*Task instructions*
If a line includes "agent", copy it out of the entries.

------------

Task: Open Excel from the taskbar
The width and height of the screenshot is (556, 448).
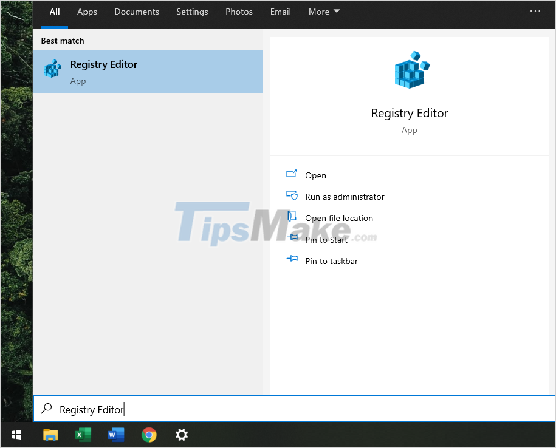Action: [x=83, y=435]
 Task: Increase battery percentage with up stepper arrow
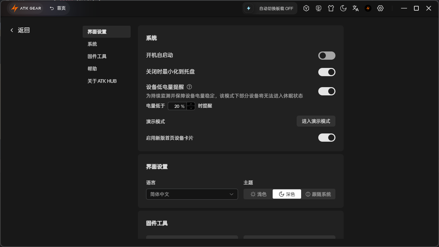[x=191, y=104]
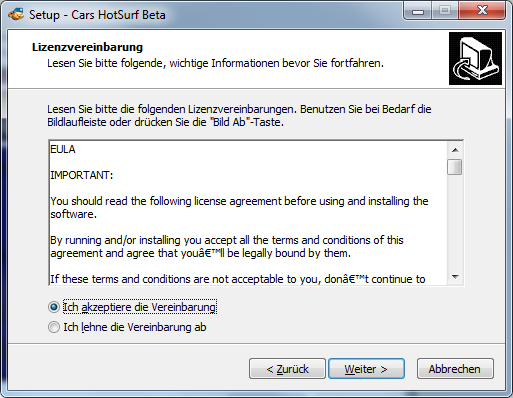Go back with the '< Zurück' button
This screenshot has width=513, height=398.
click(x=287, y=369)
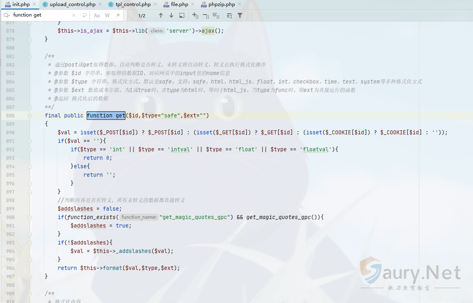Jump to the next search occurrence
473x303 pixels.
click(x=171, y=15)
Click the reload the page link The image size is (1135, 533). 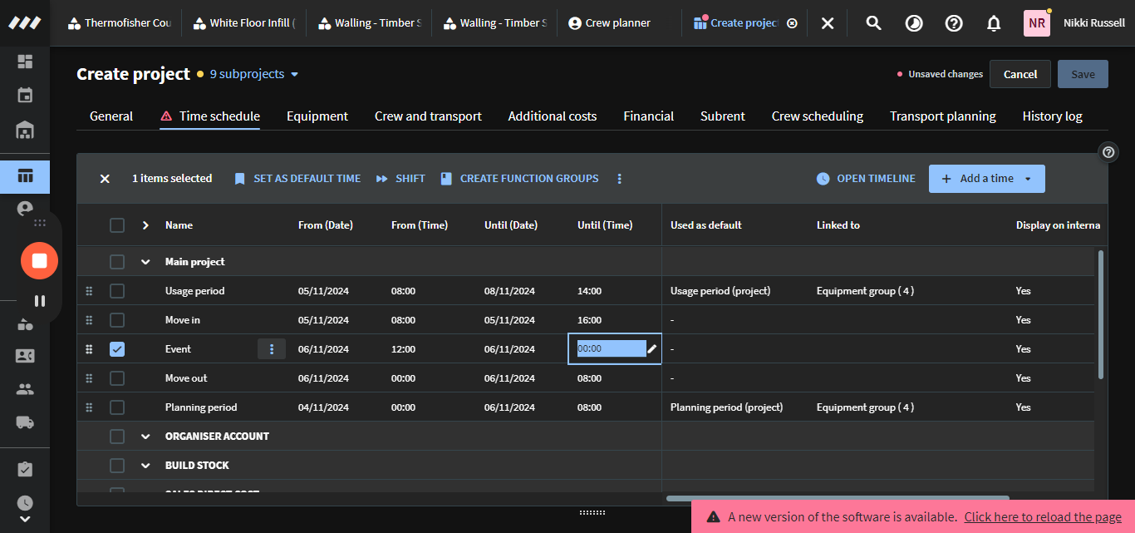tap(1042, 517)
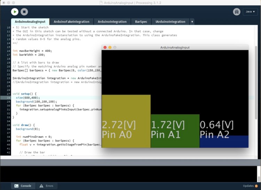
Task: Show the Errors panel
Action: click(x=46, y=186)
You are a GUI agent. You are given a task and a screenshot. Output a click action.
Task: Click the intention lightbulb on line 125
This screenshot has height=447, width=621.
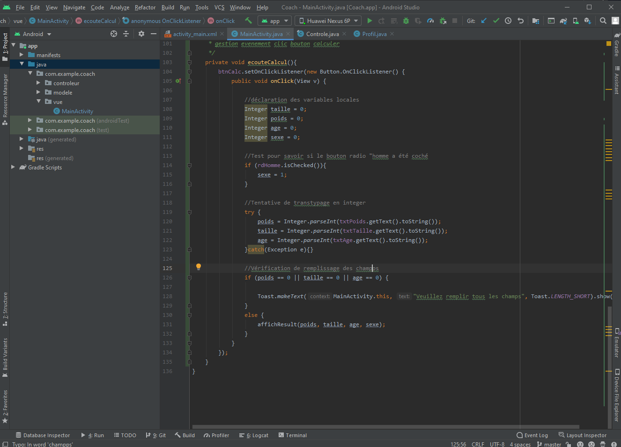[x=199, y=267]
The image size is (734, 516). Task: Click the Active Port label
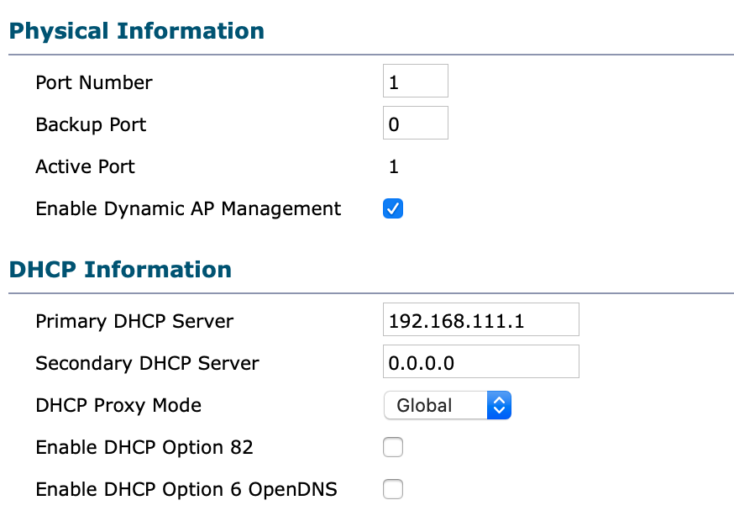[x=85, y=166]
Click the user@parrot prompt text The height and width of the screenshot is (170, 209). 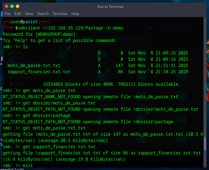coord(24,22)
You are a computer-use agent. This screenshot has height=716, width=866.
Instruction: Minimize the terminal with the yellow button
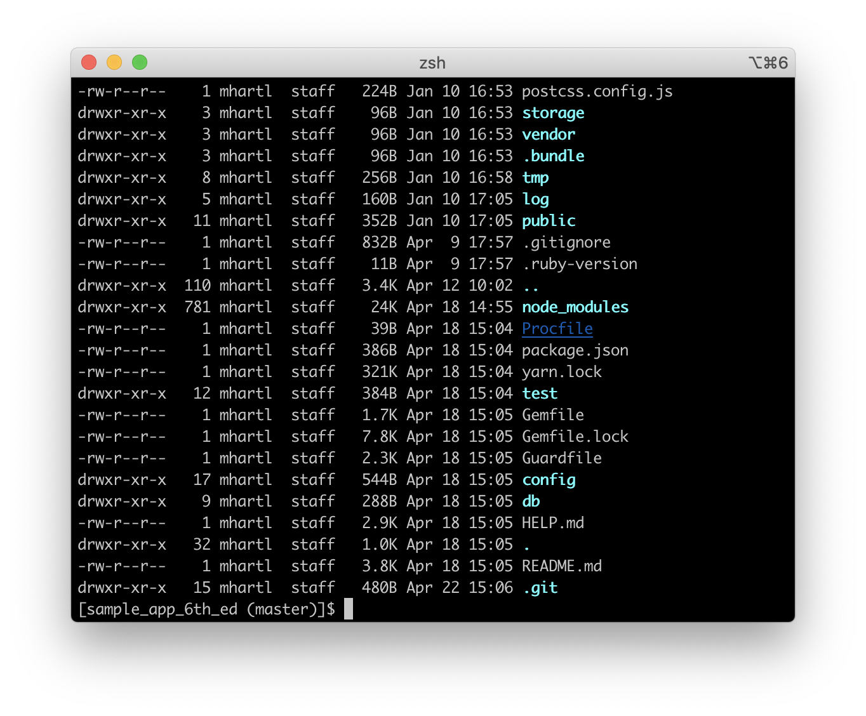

------------

*Solution below*
You are a GUI agent. You are given a task and a screenshot. Output a click action.
You are a computer-use agent. This screenshot has height=716, width=866.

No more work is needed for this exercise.